Records from a pointing dataset:
——

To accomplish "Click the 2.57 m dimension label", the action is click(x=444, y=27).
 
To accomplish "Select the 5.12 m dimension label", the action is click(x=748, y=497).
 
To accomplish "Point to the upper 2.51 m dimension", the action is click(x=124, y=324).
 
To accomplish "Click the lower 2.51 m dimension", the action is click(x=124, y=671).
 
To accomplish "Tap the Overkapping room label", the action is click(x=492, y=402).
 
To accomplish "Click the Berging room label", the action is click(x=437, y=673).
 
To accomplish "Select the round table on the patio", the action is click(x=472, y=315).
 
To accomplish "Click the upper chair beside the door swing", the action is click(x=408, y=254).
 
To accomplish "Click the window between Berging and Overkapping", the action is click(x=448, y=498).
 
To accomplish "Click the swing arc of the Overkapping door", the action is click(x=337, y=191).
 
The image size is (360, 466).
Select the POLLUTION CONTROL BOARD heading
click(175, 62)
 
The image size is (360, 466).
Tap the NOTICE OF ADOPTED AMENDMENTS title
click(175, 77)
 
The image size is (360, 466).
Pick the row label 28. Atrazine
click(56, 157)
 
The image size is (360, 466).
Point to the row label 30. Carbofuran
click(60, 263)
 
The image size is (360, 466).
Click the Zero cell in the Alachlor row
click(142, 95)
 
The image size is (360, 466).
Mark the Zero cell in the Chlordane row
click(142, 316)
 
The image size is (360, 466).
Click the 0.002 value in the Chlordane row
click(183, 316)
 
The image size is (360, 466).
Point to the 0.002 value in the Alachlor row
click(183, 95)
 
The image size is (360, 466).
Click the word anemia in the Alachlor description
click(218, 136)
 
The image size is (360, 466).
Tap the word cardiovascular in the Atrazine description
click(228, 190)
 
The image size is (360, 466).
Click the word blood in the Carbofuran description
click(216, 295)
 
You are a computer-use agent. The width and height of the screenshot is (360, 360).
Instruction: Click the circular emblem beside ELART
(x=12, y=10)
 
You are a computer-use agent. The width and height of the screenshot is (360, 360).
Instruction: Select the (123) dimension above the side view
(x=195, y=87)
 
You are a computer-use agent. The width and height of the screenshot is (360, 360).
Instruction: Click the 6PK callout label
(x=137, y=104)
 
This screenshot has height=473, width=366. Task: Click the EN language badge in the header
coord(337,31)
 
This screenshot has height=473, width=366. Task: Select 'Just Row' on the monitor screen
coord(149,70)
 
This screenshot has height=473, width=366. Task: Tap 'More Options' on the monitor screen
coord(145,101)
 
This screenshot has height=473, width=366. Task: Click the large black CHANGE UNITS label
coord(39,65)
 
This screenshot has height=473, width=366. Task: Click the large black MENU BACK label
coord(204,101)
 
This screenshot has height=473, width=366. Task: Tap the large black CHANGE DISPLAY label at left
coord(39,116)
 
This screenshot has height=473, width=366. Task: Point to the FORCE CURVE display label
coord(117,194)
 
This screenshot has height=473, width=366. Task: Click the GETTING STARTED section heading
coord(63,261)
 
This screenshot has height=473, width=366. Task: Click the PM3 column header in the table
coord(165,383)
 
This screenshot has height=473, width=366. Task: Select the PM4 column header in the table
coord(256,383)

——

* [Exercise requirements] Can you write out every line of the listing above, word for word and unchanged?

* [Correct result]
To accomplish "Click the 2.57 m dimension label", the action is click(x=444, y=27).
 
To accomplish "Select the 5.12 m dimension label", the action is click(x=748, y=497).
 
To accomplish "Point to the upper 2.51 m dimension", the action is click(x=124, y=324).
 
To accomplish "Click the lower 2.51 m dimension", the action is click(x=124, y=671).
 
To accomplish "Tap the Overkapping room label", the action is click(x=492, y=402).
 
To accomplish "Click the Berging room label", the action is click(x=437, y=673).
 
To accomplish "Select the round table on the patio", the action is click(x=472, y=315).
 
To accomplish "Click the upper chair beside the door swing", the action is click(x=408, y=254).
 
To accomplish "Click the window between Berging and Overkapping", the action is click(x=448, y=498).
 
To accomplish "Click the swing arc of the Overkapping door", the action is click(x=337, y=191).
 
The image size is (360, 466).
Select the POLLUTION CONTROL BOARD heading
click(175, 62)
 
The image size is (360, 466).
Tap the NOTICE OF ADOPTED AMENDMENTS title
click(175, 77)
 
The image size is (360, 466).
Pick the row label 28. Atrazine
click(56, 157)
 
The image size is (360, 466).
Point to the row label 30. Carbofuran
click(60, 263)
 
The image size is (360, 466).
Click the Zero cell in the Alachlor row
click(142, 95)
 
The image size is (360, 466).
Mark the Zero cell in the Chlordane row
click(142, 316)
 
The image size is (360, 466).
Click the 0.002 value in the Chlordane row
click(183, 316)
 
The image size is (360, 466).
Point to the 0.002 value in the Alachlor row
click(183, 95)
 
The image size is (360, 466).
Click the word anemia in the Alachlor description
click(218, 136)
 
The image size is (360, 466).
Tap the word cardiovascular in the Atrazine description
click(228, 190)
 
The image size is (360, 466).
Click the word blood in the Carbofuran description
click(216, 295)
 
You are a computer-use agent. The width and height of the screenshot is (360, 360).
Instruction: Click the circular emblem beside ELART
(x=12, y=10)
 
You are a computer-use agent. The width and height of the screenshot is (360, 360).
Instruction: Select the (123) dimension above the side view
(x=195, y=87)
 
You are a computer-use agent. The width and height of the screenshot is (360, 360).
Instruction: Click the 6PK callout label
(x=137, y=104)
 
This screenshot has height=473, width=366. Task: Click the EN language badge in the header
coord(337,31)
 
This screenshot has height=473, width=366. Task: Select 'Just Row' on the monitor screen
coord(149,70)
 
This screenshot has height=473, width=366. Task: Tap 'More Options' on the monitor screen
coord(145,101)
 
This screenshot has height=473, width=366. Task: Click the large black CHANGE UNITS label
coord(39,65)
 
This screenshot has height=473, width=366. Task: Click the large black MENU BACK label
coord(204,101)
 
This screenshot has height=473, width=366. Task: Tap the large black CHANGE DISPLAY label at left
coord(39,116)
 
This screenshot has height=473, width=366. Task: Point to the FORCE CURVE display label
coord(117,194)
 
This screenshot has height=473, width=366. Task: Click the GETTING STARTED section heading
coord(63,261)
 
This screenshot has height=473, width=366. Task: Click the PM3 column header in the table
coord(165,383)
 
This screenshot has height=473, width=366. Task: Select the PM4 column header in the table
coord(256,383)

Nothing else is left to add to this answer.